Like a lot of physics departments, we offer an upper-level lab class, aimed at juniors and seniors. There are a lot of ways to approach this sort of course, but one sensible way to think about it is in terms of giving students essential skills and experiences. That is, i’s a course in which they learn to do the things that no physics major should graduate without doing.
I’m sure that other disciplines do something similar, so I thought I might throw this out there as a general question:
What are the essential skills and experiences a student ought to have before graduating with a degree in your discipline?
If you’re a computational theorist, for example, you might say that no student should get a degree without debugging Fortran code. An organic chemist might say that no student should graduate without taking an interpreting an NMR spectrum. A biochemist might want graduating seniors to know how to run a gel and decipher the resulting blobby pictures.
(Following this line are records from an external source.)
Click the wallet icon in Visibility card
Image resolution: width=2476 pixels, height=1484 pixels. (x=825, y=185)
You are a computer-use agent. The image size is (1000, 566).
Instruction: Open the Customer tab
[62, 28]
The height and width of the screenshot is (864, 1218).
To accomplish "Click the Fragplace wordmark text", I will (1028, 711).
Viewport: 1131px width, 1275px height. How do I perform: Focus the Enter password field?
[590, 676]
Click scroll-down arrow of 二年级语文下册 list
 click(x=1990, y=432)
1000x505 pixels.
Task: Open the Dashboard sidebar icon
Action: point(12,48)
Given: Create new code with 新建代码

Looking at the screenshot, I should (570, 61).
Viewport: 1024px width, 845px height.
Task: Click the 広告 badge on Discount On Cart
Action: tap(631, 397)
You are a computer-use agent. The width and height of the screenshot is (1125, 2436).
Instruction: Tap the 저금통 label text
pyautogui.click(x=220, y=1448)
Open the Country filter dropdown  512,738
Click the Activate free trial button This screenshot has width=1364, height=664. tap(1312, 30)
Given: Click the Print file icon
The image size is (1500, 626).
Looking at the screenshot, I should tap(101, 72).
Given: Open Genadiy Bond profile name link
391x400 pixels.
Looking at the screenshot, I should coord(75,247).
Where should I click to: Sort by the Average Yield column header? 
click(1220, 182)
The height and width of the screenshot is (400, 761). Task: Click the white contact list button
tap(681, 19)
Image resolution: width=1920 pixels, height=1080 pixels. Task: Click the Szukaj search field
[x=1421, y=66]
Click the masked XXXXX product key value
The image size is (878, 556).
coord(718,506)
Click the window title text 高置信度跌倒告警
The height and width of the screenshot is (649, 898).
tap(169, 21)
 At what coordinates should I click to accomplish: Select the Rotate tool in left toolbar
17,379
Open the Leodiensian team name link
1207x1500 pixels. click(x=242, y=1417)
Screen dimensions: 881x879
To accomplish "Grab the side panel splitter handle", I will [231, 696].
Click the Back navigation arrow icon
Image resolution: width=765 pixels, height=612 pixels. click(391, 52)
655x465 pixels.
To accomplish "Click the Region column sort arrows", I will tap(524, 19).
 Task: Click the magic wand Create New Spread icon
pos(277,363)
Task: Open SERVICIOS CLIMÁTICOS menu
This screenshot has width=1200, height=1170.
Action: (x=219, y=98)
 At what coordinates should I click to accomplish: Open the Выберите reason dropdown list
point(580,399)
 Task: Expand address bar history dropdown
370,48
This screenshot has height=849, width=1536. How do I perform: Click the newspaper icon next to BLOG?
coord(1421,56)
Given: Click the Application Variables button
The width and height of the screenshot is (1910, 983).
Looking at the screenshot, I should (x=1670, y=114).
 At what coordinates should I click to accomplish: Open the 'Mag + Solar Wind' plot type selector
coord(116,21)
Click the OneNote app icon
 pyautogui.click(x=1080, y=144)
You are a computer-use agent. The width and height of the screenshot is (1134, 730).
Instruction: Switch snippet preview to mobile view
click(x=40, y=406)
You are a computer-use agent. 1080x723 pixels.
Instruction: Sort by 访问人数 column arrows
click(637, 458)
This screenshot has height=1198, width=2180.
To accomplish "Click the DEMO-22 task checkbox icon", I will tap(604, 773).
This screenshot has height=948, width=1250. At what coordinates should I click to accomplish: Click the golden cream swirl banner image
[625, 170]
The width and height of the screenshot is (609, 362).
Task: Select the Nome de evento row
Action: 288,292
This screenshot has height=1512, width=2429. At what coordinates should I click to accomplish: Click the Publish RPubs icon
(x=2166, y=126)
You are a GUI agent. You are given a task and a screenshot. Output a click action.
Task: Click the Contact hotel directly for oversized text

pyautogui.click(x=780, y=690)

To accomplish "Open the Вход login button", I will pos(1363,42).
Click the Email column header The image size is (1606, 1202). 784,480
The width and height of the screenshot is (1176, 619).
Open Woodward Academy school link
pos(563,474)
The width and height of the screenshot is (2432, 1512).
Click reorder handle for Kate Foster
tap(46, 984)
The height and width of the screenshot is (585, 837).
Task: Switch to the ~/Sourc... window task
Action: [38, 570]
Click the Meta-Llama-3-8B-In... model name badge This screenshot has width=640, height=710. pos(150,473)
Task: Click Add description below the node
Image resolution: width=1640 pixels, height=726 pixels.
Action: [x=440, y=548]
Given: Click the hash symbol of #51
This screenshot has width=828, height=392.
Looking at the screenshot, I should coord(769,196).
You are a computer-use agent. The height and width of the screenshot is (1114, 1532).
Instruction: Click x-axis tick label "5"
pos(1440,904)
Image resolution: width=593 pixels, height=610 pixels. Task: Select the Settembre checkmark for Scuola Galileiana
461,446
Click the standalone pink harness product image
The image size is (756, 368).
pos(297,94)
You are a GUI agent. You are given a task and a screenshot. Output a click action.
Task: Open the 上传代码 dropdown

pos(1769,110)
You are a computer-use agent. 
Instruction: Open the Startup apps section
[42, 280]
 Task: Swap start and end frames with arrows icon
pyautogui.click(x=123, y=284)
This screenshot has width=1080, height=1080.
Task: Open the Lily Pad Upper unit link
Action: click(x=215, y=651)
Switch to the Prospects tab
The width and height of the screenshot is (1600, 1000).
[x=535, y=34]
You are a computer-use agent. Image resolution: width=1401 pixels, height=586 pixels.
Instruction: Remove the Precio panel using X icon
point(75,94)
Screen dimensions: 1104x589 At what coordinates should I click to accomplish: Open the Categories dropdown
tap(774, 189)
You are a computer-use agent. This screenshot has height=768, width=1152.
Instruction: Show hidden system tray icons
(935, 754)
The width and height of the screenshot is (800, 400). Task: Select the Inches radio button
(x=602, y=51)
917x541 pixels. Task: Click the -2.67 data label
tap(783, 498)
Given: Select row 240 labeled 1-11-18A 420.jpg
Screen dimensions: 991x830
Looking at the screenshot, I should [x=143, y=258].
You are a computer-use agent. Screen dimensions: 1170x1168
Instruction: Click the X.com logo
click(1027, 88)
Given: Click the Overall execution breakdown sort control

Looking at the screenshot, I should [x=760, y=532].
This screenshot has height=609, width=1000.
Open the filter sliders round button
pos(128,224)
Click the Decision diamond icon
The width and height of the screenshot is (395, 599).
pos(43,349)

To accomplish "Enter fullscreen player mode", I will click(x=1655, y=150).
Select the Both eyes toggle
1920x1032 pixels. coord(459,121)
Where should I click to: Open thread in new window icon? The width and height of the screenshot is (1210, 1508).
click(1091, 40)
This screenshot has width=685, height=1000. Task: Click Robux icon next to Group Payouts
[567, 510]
So what are the essential experiences a student in your discipline needs to have?
I come at this from Atomic, Molecular, and Optical (AMO), so my answers involve lasers and atoms. There are two things I think students need to see at least once, and not coincidentally I try to hit both of them with the lab I do in the upper-level course.
One is interferometry. Many of the most precise measurements we make in physics are made possible by the interference of light. Whatever effect you’re studying, if you can find a way to make it cause a slight delay in the propagation of light, you can measure it interferometrically, to ridiculous precision. Michelson interferometers, Mach-Zehnder interferometers, Fabry-Perot interferometers– these are essential tools in physics, and every student should do at least one precision measurement using interferometry.
The other is precision spectroscopy. This doesn’t necessarily mean using a big grating spectrometer to measure line positions, though that’s fine, too. But one of the very coolest things about modern AMO physics is that laser spectroscopy makes the measurement of part-per-billion shifts and effects almost effortless. If you have a halfway decent diode laser, you can measure the hyperfine splitting of rubidium to within a few tens of megahertz, considerably less than a millionth of the frequency of the laser itself. People who do this sort of thing professionally make lasers that are stable to the part-per-trillion level, or even better.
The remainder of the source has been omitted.